MCP Servers

z_ai_image_gen_mcp

MCP server for generating images and videos using Z.AI models (GLM-Image, CogView-4, CogVideoX-3, Vidu Q1, etc.) with support for synchronous and asynchronous generation, downloads, and multiple input modes.

README

Z.AI Image & Video Generation MCP Server

A Model Context Protocol (MCP) server that provides access to Z.AI's image and video generation models for LLM applications.

Features

Image Generation: GLM-Image and CogView-4 models for high-quality image generation
Video Generation: CogVideoX-3, Vidu Q1, and Vidu 2 models for AI video creation
Multiple Input Modes: Text-to-image/video, image-to-video, start-end frame animation
Asynchronous Processing: Submit long-running tasks and poll for results
Automatic Downloads: Generate and download in a single operation
Automatic Retries: Built-in retry logic with exponential backoff
Comprehensive Validation: Input validation with clear error messages
Type-Safe: Full TypeScript support with detailed type definitions

Installation

npm install GeorgH93/z_ai_image_gen_mcp

Configuration

Set your Z.AI API key as an environment variable:

export ZAI_API_KEY=your_api_key_here

Get your API key from the Z.AI API Keys page or sign up for the GLM Coding Plan.

Optional Configuration

Environment Variable	Description	Default
`ZAI_API_BASE_URL`	API base URL	`https://api.z.ai/api`
`ZAI_DEFAULT_MODEL`	Default model	`glm-image`
`ZAI_DEFAULT_SIZE`	Default image size	`1280x1280`
`ZAI_REQUEST_TIMEOUT`	Request timeout (ms)	`60000`
`ZAI_MAX_RETRIES`	Max retry attempts	`3`
`ZAI_RETRY_DELAY`	Initial retry delay (ms)	`1000`

Usage

With Claude Desktop

Add to your Claude Desktop configuration (~/Library/Application Support/Claude/claude_desktop_config.json on macOS):

{
  "mcpServers": {
    "z-ai-image": {
      "command": "npx",
      "args": ["z-ai-image-mcp"],
      "env": {
        "ZAI_API_KEY": "your_api_key_here"
      }
    }
  }
}

With Other MCP Clients

Run the server directly:

npx z-ai-image-mcp

Or programmatically:

import { createServer, loadConfig } from 'z-ai-image-mcp';

const config = loadConfig();
const server = createServer(config);
// Connect to your transport...

With OpenCode

Add to your OpenCode configuration (opencode.json or opencode.jsonc in your project root):

{
  "$schema": "https://opencode.ai/config.json",
  "mcp": {
    "z-ai-image": {
      "type": "local",
      "command": ["npx", "z-ai-image-mcp"],
      "enabled": true,
      "environment": {
        "ZAI_API_KEY": "your_api_key_here"
      }
    }
  }
}

Or using an environment variable reference:

{
  "$schema": "https://opencode.ai/config.json",
  "mcp": {
    "z-ai-image": {
      "type": "local",
      "command": ["npx", "z-ai-image-mcp"],
      "enabled": true,
      "environment": {
        "ZAI_API_KEY": "{env:ZAI_API_KEY}"
      }
    }
  }
}

Using with OpenCode prompts:

Generate a professional logo for a tech startup. use z-ai-image

Or add to your AGENTS.md:

When generating images, use the `z-ai-image` MCP server tools.

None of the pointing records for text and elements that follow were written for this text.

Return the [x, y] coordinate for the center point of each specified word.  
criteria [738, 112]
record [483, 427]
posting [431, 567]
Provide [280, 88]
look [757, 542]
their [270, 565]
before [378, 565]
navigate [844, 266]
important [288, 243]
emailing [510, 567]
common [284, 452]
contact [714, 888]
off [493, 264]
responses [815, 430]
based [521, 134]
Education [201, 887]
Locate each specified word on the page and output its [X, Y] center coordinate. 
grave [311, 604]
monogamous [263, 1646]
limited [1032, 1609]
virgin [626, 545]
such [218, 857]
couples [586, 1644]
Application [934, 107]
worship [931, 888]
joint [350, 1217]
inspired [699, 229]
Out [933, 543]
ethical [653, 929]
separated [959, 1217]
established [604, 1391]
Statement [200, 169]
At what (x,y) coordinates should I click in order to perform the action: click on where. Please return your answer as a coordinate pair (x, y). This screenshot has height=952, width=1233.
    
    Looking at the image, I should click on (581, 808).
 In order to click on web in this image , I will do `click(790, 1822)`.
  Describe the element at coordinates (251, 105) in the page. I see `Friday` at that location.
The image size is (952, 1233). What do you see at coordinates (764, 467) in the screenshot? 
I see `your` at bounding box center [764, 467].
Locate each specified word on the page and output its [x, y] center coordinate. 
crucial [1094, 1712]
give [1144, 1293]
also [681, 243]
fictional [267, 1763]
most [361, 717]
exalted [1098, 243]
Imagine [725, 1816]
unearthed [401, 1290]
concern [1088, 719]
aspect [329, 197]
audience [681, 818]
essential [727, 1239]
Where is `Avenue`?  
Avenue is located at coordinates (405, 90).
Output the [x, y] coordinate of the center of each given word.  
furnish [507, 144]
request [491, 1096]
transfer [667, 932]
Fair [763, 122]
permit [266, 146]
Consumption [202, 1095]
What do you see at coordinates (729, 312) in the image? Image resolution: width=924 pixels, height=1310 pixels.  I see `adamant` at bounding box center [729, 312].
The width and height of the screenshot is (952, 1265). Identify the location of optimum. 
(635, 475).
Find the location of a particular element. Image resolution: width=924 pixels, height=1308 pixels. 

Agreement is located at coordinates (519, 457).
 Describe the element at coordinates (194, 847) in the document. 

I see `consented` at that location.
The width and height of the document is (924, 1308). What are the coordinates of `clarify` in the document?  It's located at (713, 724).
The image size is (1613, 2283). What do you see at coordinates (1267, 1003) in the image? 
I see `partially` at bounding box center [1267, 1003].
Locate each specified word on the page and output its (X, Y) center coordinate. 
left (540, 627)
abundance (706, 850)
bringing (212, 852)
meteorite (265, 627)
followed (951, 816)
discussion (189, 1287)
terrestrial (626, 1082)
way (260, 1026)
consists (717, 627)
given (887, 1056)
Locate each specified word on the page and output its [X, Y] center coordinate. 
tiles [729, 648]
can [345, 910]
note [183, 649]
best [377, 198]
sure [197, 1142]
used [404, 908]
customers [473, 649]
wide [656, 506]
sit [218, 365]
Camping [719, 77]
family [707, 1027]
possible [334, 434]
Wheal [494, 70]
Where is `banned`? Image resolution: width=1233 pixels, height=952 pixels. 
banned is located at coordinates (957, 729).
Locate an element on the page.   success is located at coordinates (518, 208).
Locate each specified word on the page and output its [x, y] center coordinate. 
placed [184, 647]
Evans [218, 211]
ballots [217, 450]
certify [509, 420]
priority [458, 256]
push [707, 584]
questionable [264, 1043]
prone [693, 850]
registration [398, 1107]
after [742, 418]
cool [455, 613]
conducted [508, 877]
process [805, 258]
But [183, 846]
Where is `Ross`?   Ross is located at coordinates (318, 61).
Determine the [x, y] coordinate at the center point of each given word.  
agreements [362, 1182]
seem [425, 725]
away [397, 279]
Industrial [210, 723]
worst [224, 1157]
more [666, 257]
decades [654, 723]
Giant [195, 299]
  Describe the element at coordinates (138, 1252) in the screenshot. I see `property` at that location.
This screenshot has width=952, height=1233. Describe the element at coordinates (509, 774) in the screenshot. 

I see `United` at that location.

Per-agent configuration (optional):

To enable the MCP server only for specific agents:

{
  "$schema": "https://opencode.ai/config.json",
  "mcp": {
    "z-ai-image": {
      "type": "local",
      "command": ["npx", "z-ai-image-mcp"],
      "enabled": true,
      "environment": {
        "ZAI_API_KEY": "{env:ZAI_API_KEY}"
      }
    }
  },
  "tools": {
    "z-ai-image*": false
  },
  "agent": {
    "design-agent": {
      "tools": {
        "z-ai-image*": true
      }
    }
  }
}

Available Tools

1. `list_models`

List all available image generation models and their capabilities.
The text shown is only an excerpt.